Action item: Please work out how many lines below contain the word "will", and reply with only that number.

Task material:
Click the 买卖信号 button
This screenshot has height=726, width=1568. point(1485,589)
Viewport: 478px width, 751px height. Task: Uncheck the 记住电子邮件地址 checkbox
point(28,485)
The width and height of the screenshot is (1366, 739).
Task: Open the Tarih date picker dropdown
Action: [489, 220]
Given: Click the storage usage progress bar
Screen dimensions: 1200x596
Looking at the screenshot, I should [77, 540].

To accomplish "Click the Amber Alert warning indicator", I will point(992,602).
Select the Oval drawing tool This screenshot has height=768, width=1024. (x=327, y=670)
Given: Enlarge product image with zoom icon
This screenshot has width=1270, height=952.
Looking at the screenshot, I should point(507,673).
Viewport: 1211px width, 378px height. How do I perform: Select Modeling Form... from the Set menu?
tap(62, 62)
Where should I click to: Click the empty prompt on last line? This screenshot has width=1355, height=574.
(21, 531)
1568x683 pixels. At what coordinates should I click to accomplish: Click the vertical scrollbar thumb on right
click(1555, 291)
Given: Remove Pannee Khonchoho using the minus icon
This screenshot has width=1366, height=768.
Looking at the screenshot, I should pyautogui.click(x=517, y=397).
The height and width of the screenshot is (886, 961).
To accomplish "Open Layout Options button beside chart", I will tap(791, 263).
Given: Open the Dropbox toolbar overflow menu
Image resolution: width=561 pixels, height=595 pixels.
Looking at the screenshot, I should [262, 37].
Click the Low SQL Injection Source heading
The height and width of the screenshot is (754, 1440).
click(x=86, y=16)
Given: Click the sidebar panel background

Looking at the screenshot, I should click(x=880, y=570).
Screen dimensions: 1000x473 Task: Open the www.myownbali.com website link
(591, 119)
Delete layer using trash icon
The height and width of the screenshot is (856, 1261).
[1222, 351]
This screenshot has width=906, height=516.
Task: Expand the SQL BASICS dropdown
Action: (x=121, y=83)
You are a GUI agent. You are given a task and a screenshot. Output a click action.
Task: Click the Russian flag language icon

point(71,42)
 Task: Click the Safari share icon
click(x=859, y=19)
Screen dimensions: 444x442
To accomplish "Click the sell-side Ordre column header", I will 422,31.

Solution to this exercise: 3